Calculating Read stats...

Done! (0:36)                                                              

out.bam

Reads: 1083286

Mapped: 1083286

Unmapped: 0

 

Flag distribution

[0x001] Multiple fragments       1083286 100.00%

[0x002] All fragments aligned    888871 82.05%

[0x008] Next unmapped            58635 5.41%

[0x010] Reverse complimented     542299 50.06%

[0x020] Next reverse complimented 539537 49.81%

[0x040] First fragment           1083286 100.00%

[0x800] Supplementary            1 0.00%

 

Template length: 568.90 +/- 824.04

 

Reference counts count

1 1083286

 

tag(リンクtagをbamに追加する。

bamutils tag -xs input.bam output.bam
  •  -xs    Add the XS:A tag for +/- strandedness (req'd by Cufflinks)
  • -suffix suff    A suffix to add to each read name
  • -tag tag    Add an arbitrary tag (ex: -tag XX:Z:test)
  • -orig-ref tag    Add a new tag with the original reference name (For example, in a region-based BAM will be converted to standard coordinates)

 

check(リンク破損のチェック。

bamutils check input.bam

 

cleancigar(リンクCIGAR情報の修復。

bamutils cleancigar  input.bam

 

nearest(リンク TSSを指定したbedの指定ポジション中などからもっとも近い部位を抽出。 

 

innerdist(リンク mate-pairのinner distanceを計算。

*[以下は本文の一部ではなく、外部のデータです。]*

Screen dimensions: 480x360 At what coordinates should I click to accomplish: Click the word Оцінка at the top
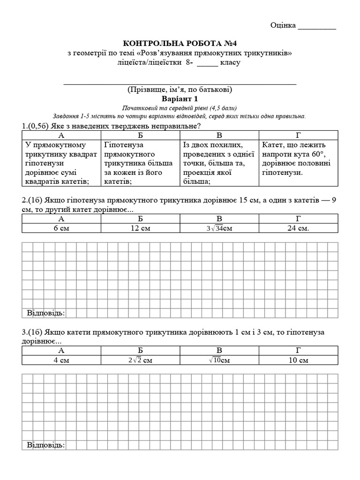click(x=283, y=25)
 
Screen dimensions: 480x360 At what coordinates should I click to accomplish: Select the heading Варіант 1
click(x=180, y=98)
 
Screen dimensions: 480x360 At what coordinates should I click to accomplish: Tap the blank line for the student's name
click(x=180, y=82)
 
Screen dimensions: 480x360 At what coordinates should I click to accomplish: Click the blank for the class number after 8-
click(x=207, y=63)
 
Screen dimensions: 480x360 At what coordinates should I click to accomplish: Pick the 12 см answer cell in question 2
click(x=140, y=228)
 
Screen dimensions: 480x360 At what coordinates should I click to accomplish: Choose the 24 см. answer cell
click(x=298, y=228)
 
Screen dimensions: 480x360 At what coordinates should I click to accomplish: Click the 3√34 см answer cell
click(x=219, y=228)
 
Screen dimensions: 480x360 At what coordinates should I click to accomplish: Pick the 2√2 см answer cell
click(x=140, y=360)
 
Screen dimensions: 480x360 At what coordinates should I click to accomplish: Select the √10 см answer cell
click(x=219, y=360)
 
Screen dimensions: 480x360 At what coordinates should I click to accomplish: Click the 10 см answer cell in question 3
click(x=298, y=360)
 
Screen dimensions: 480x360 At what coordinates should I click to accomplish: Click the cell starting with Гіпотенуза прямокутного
click(x=140, y=163)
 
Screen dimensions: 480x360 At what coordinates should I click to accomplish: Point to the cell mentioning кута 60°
click(x=298, y=158)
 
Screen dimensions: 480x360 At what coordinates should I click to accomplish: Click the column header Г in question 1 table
click(x=298, y=135)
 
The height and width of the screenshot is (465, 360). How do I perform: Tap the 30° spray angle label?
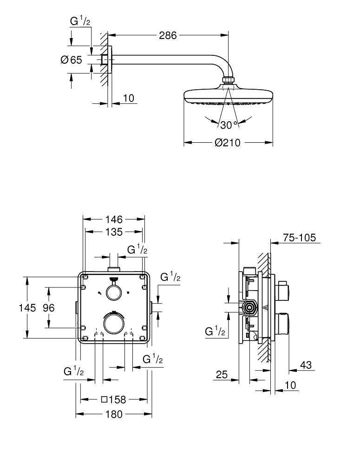pos(229,125)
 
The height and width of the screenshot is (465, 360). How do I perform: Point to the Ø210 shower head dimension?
pos(228,143)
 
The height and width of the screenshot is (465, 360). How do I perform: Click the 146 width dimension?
pos(113,219)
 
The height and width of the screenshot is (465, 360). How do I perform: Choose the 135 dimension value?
pos(113,232)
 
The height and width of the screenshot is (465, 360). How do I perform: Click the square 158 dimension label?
pos(114,399)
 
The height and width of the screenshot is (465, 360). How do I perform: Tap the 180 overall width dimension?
pos(114,414)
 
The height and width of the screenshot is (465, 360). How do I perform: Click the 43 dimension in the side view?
pos(306,365)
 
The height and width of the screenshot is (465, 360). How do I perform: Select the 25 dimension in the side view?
pos(222,375)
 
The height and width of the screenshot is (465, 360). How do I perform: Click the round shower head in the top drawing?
pos(228,95)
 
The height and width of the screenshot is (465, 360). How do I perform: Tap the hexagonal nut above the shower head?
pos(228,81)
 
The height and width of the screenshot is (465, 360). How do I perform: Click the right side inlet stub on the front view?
pos(151,307)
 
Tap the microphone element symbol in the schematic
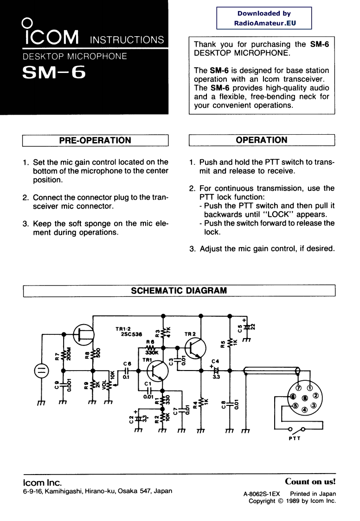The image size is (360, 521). [40, 370]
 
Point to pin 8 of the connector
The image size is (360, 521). [304, 398]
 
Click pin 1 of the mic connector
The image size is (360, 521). [309, 388]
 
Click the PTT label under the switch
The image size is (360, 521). [294, 439]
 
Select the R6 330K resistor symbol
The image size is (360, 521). [149, 347]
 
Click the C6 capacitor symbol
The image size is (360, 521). [126, 370]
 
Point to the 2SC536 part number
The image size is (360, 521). [131, 334]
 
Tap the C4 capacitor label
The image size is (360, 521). [214, 361]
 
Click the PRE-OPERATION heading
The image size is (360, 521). [95, 140]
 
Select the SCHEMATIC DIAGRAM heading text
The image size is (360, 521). [179, 291]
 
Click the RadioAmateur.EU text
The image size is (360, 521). [264, 22]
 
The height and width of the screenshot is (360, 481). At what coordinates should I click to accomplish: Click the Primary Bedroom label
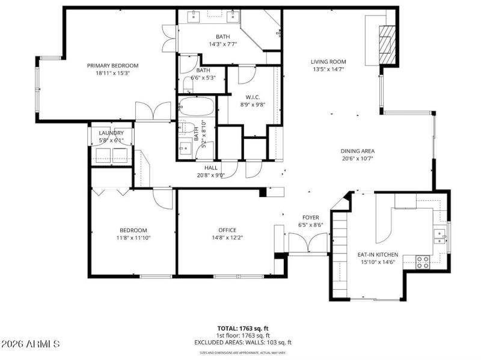tap(112, 66)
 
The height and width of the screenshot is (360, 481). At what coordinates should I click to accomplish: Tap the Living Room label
tap(328, 61)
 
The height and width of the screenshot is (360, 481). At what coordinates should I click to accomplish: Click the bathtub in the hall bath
tap(196, 107)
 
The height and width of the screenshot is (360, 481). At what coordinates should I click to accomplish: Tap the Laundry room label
tap(111, 133)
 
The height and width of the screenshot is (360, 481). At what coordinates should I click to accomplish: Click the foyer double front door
tap(307, 243)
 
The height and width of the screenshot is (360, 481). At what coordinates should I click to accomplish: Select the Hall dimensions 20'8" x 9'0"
tap(210, 175)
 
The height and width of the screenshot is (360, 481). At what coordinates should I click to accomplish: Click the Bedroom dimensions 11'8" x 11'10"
tap(133, 237)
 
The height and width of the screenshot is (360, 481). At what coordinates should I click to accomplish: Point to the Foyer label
tap(310, 218)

inner mate-pair distanceの定義はリンク先を参照。

 

他にもfasta、fastq、bedに変換する抽出系コマンド、RNA seqと変異解析用コマンドもある。

 

引用

NGSUtils: a software suite for analyzing and manipulating next-generation sequencing datasets

Marcus R. Breese and Yunlong Liu

Bioinformatics. 2013 Feb 15; 29(4): 494–496.